El quinto largometraje de Mikael Håfström nos sumerge en Shanghai para desvelar un misterio de la mano de John Cusack.
La primera incursión de Håfström en un género venido a menos actualmente y cuasi inhabilitado (es en la mixtura, donde se pierde la esencia) por multitud de cineastas que lo acercan a otros géneros más modernos y actuales, es un estiloso ejercicio en el que la intriga se alza como la principal de sus constantes y, aunque salpicada tímidamente por esos atisbos de thriller de los que tan difícil parece despegarse e incluso coletazos de un «noir» que se mueve con comodidad en Shanghai, con ello esgrime una de las principales virtudes del conjunto, que no es otra que la de lograr una gamma tonal acorde con el relato que el sueco tiene entre manos.
Nutriéndose de un fantástico elenco que, como no podría ser de otro modo, componen algunos de los mejores talentos del cine oriental más «mainstream» (la siempre imponente presencia de Ken Watanabe, la sublime belleza de una Gong Li por la que no parecen pasar los años, e incluso la presencia del siempre infravalorado Chow Yun-Fat), Håfström nos invita a perdernos entre las calles de la Shanghai de los años 40, una Shanghai pre-ataque nipón a Pearl Harbor (que será, en parte, lo que terminará desencadenando las consecuencias de su lógica conclusión) que en el film protagonizado por John Cusack se muestra como una ciudad que ruboriza con sus encantos embebido en un aroma «noir» en el que, si bien ya hemos mentado, merece la pena detenerse; porque es en la esencia de ese aroma en el cual todo parece moverse con una sutileza inusitada y los detalles desentrañan un relato que parece ir a juego con el misterioso encanto de la ciudad china, donde Shanghai parece ganarle la partida al espectador y sumergirlo en una atmósfera que sorprende que esté construida con tanto mimo.
Un mimo que, sin embargo y por desgracia, no se traslada al desarrollo de una historia que no intenta aprovechar la multitud de temáticas subyacentes gracias al contexto urdido por el guión de Amini —guionista de una de las sorpresas del pasado año, Drive—, decidendo desecharlas o pasar de puntillas por ellas haciendo que la oquedad invada el relato, tornándolo una sinfonía de lo más monótona en el que las pesquisas y cabalas por resolver un misterio en el que no parece centrarse del todo la atención, terminan por parecer más un innecesario relleno que otra cosa.

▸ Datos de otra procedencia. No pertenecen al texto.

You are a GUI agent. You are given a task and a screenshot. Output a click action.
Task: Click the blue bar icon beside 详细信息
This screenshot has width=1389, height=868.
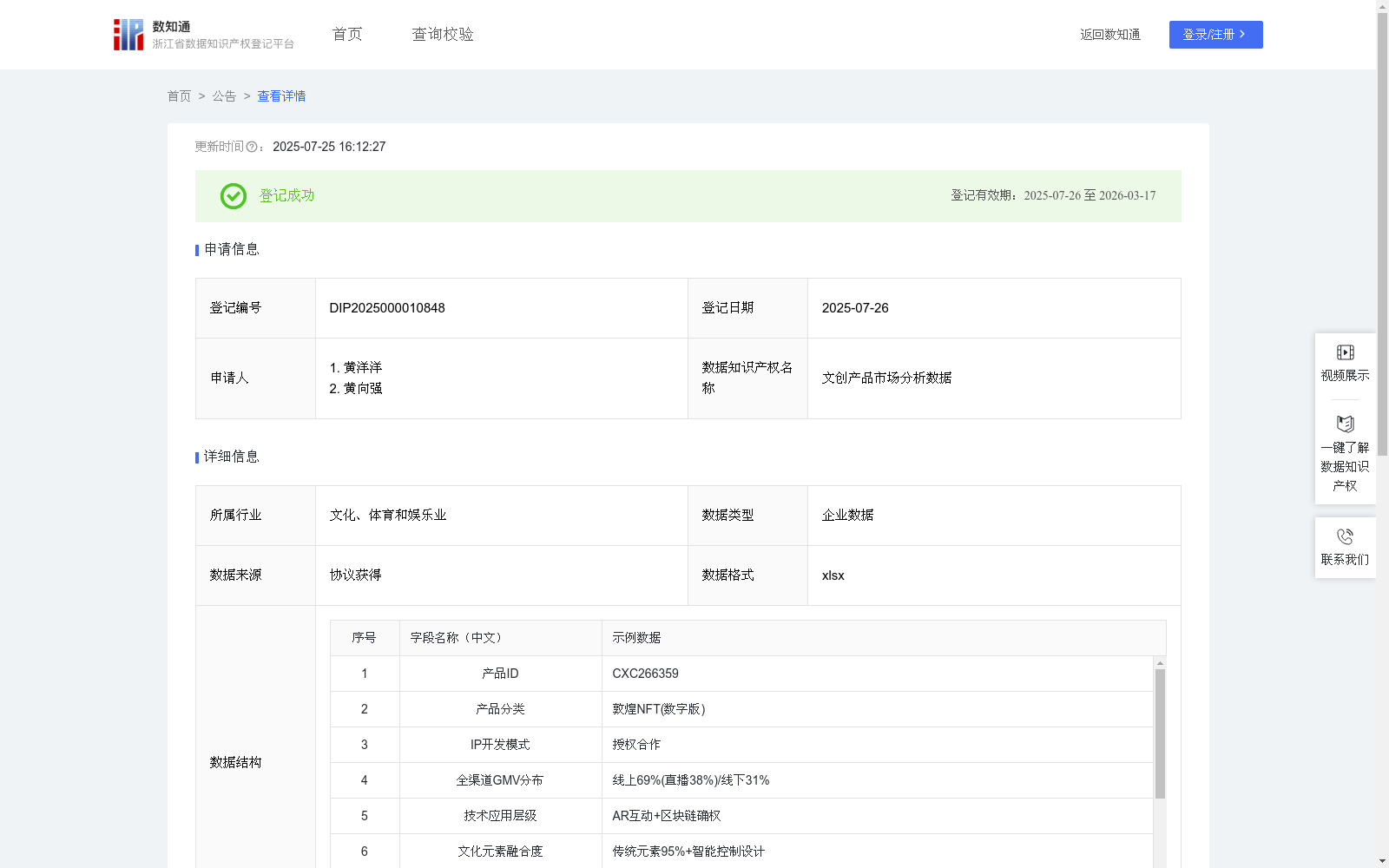tap(196, 457)
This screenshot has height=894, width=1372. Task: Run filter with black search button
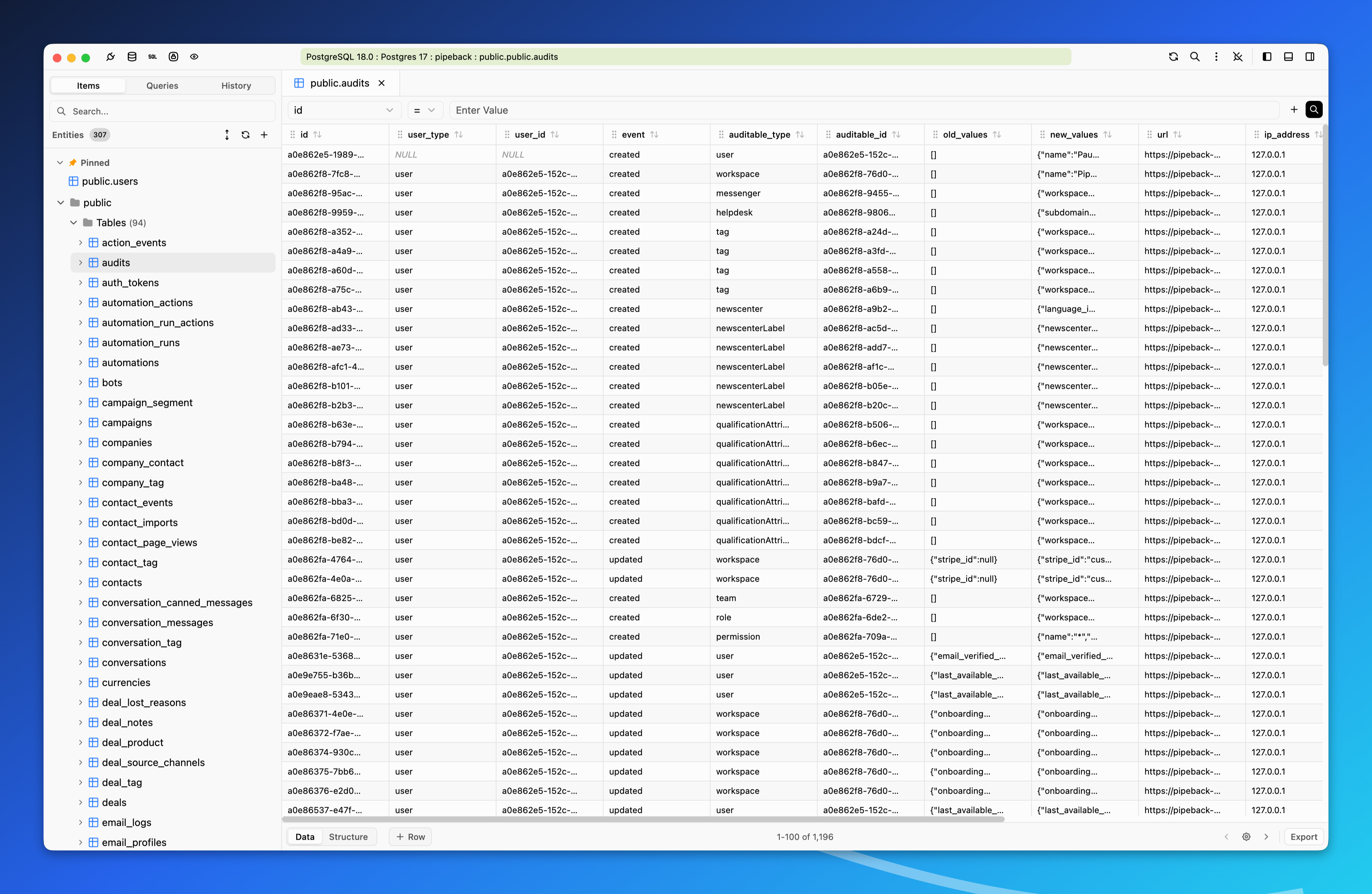pyautogui.click(x=1314, y=110)

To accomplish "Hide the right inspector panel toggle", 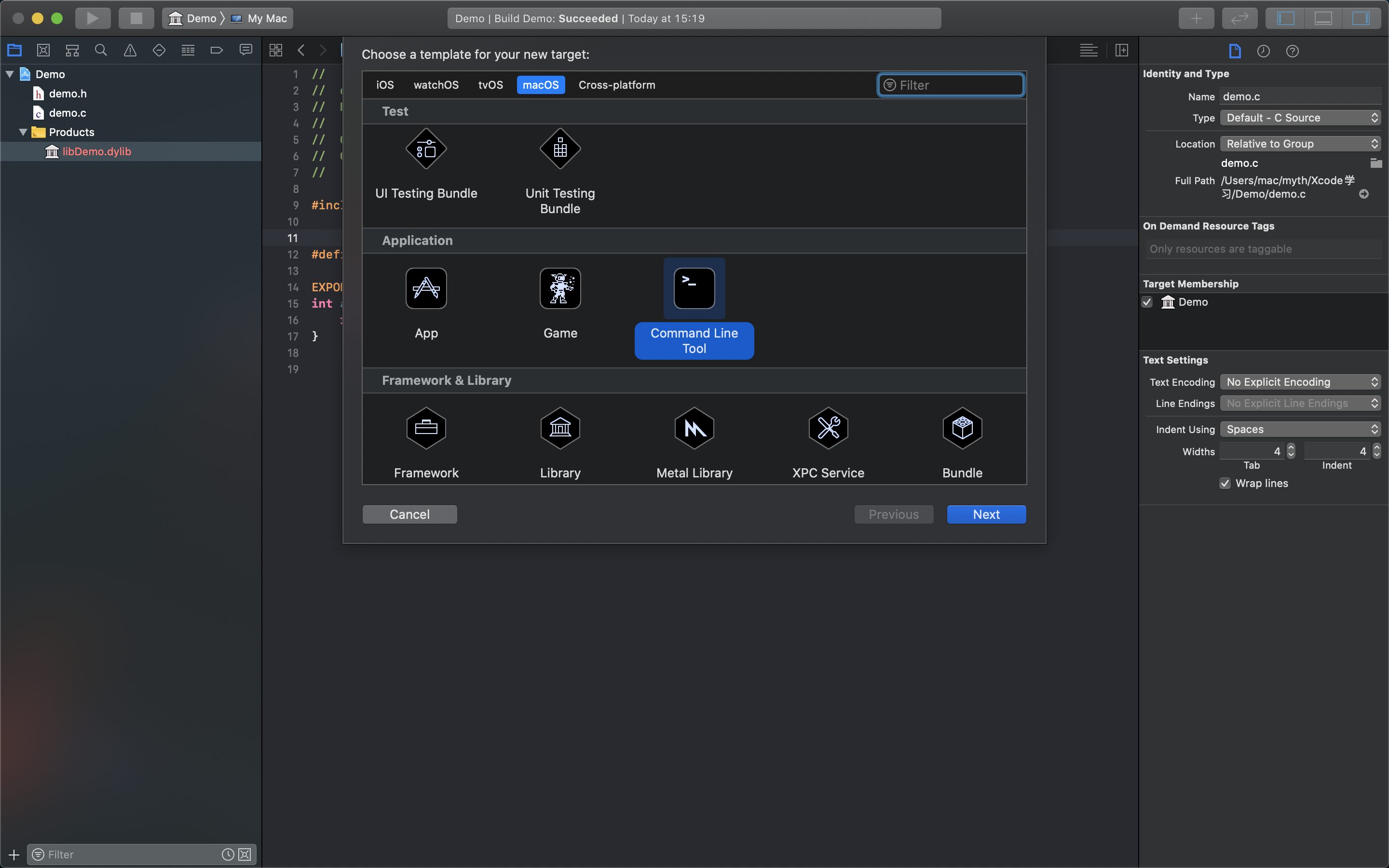I will (x=1360, y=18).
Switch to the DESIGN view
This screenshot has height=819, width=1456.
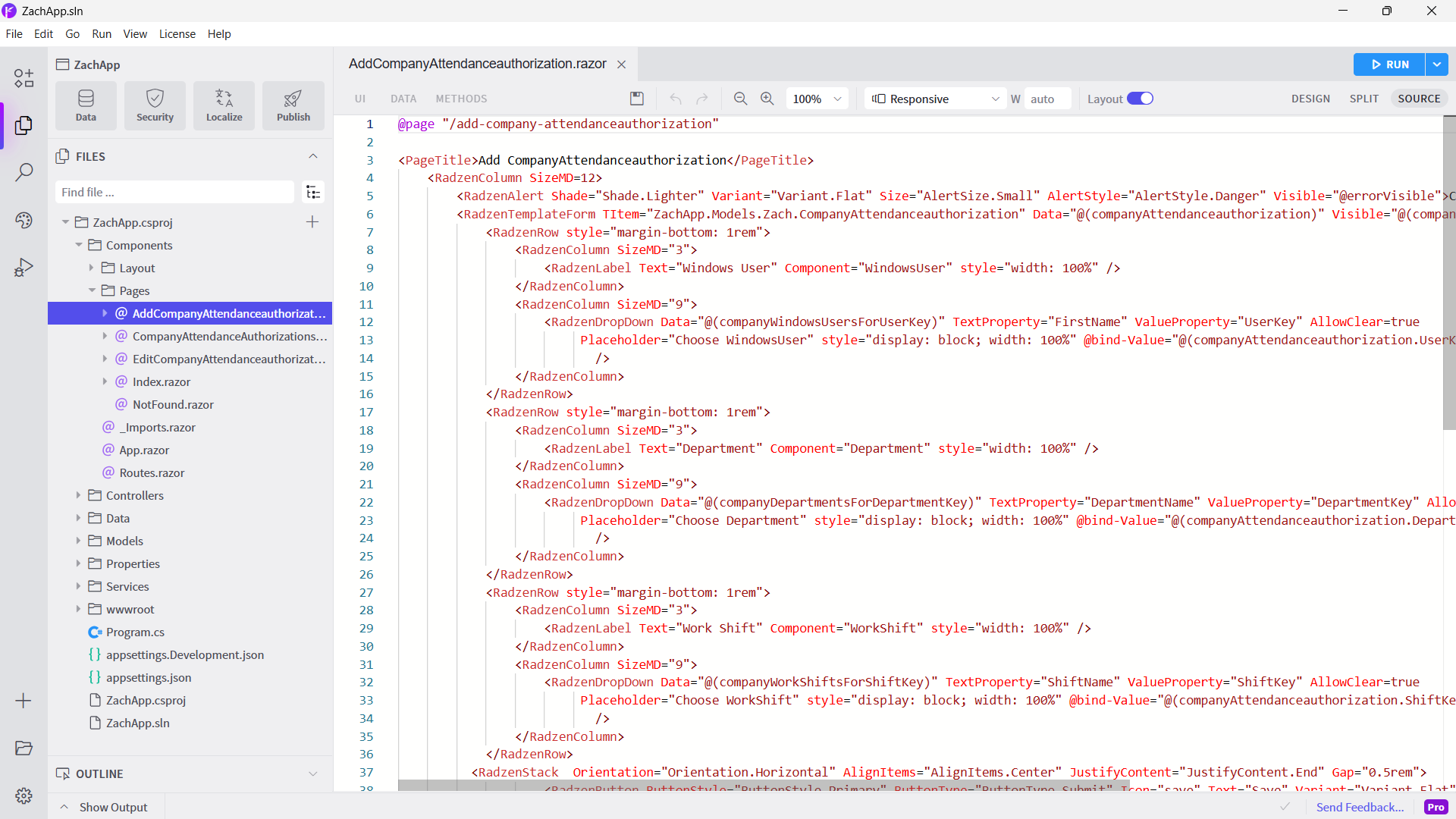[1310, 99]
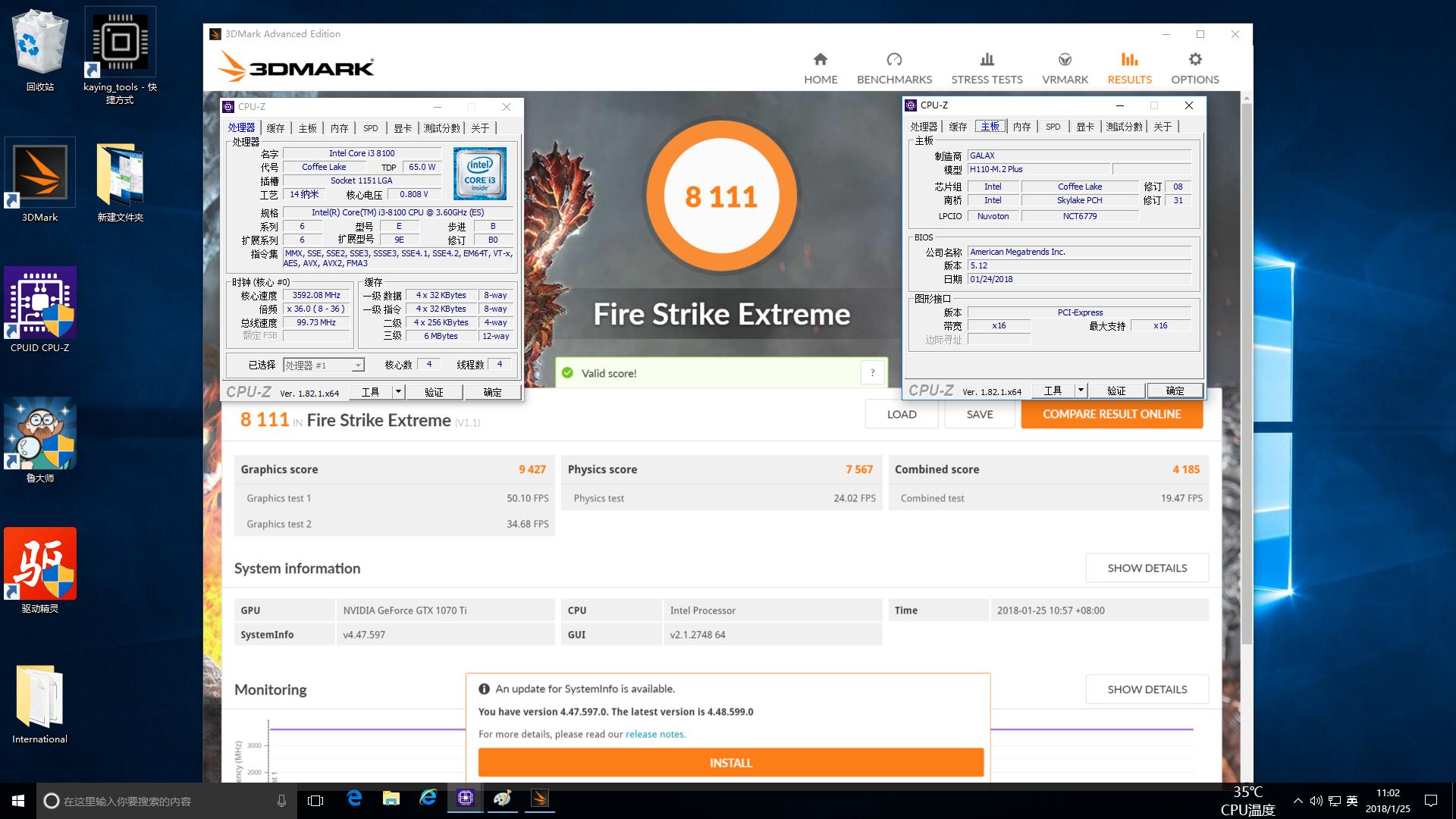Switch to the SPD tab in CPU-Z

[x=370, y=127]
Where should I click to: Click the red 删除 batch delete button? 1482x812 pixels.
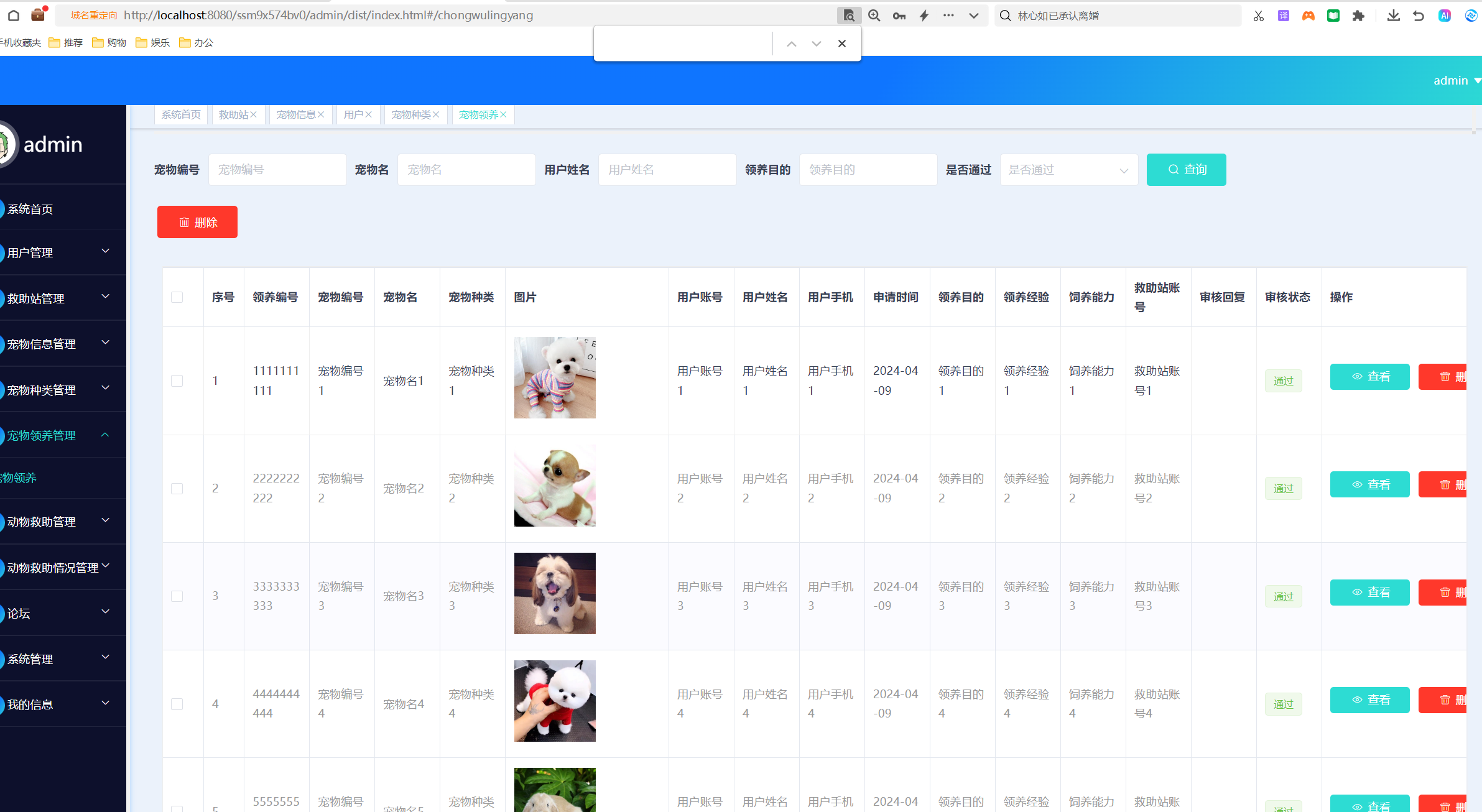(197, 222)
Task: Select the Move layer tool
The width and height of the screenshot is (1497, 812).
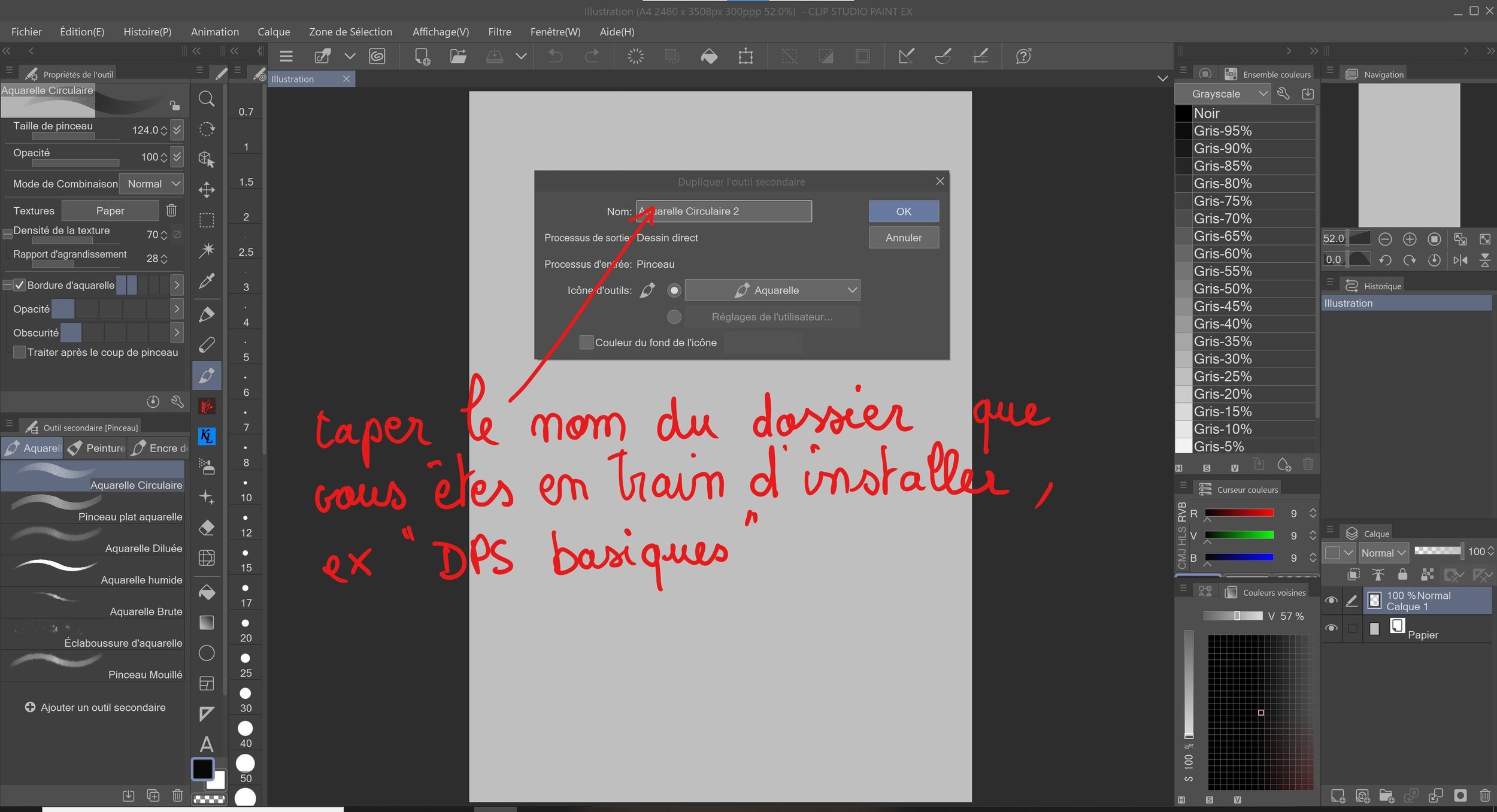Action: 207,190
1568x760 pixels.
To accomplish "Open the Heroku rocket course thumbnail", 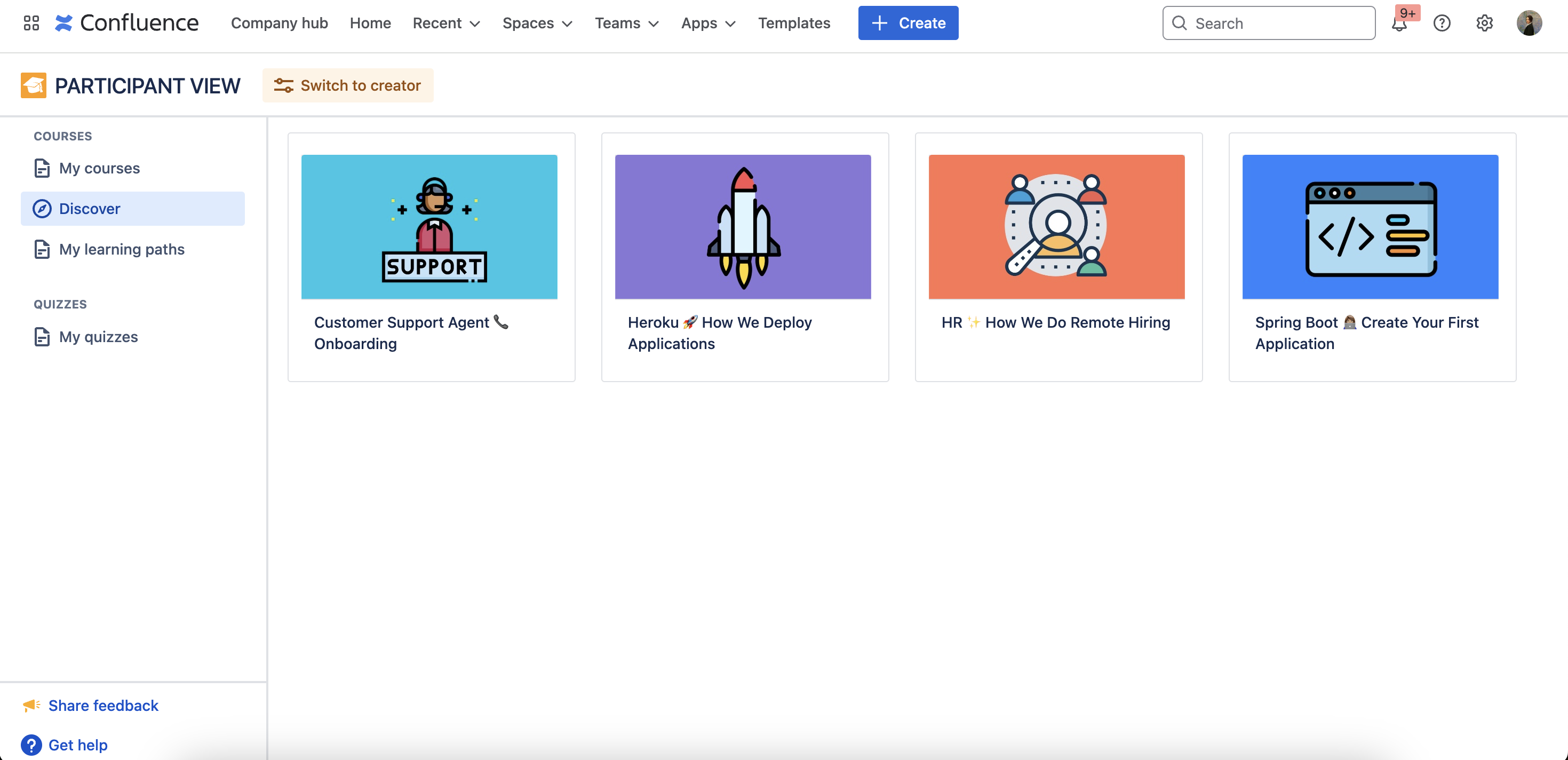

Lo mejor que se podría decir de Shanghai es, además de ese compacto discurso entorno al devaluado género que es la intriga, que su apartado artístico funciona a la perfección realizando un retrato que se erige como una de las verdaderas sensaciones del trabajo de Håfström gracias a una portentosa fotografía, unos decorados magníficamente cuidados e, incluso, el empleo de recursos que refuerzan la atmósfera (esas lluviosas noches, la enorme iluminación, etc…). En su contra, quizá podría decirse que el sueco no aprovecha al máximo las virtudes de esa ciudad transformándola en un personaje más que funcione a la perfección en el mecanismo que sostiene Shanghai, y pierde ahí parte de las características que podrían haber dado con su trabajo en uno de esos «neo-noirs» que los amantes del clásico buscan sin cesar a día de hoy.
Definitivamente, habrá que seguir esperando una conjunción de astros para que Håfström, tras todas las ocasiones derrochadas (generalmente por guiones que no hacen justicia), termine por sorprender de verdad con una propuesta que se mantenga desde su arranque hasta su conclusión sin dar pie a devaneos de lo más absurdos. Devaneos que aquí se pierden en un insustancial romance que, por fortuna, Amini termina diluyendo en el amor hacia una ciudad que quizá hacía tiempo que no recordábamos así, pero en el que servidor esperará vivir mayores emociones la próxima vez que esté de vuelta.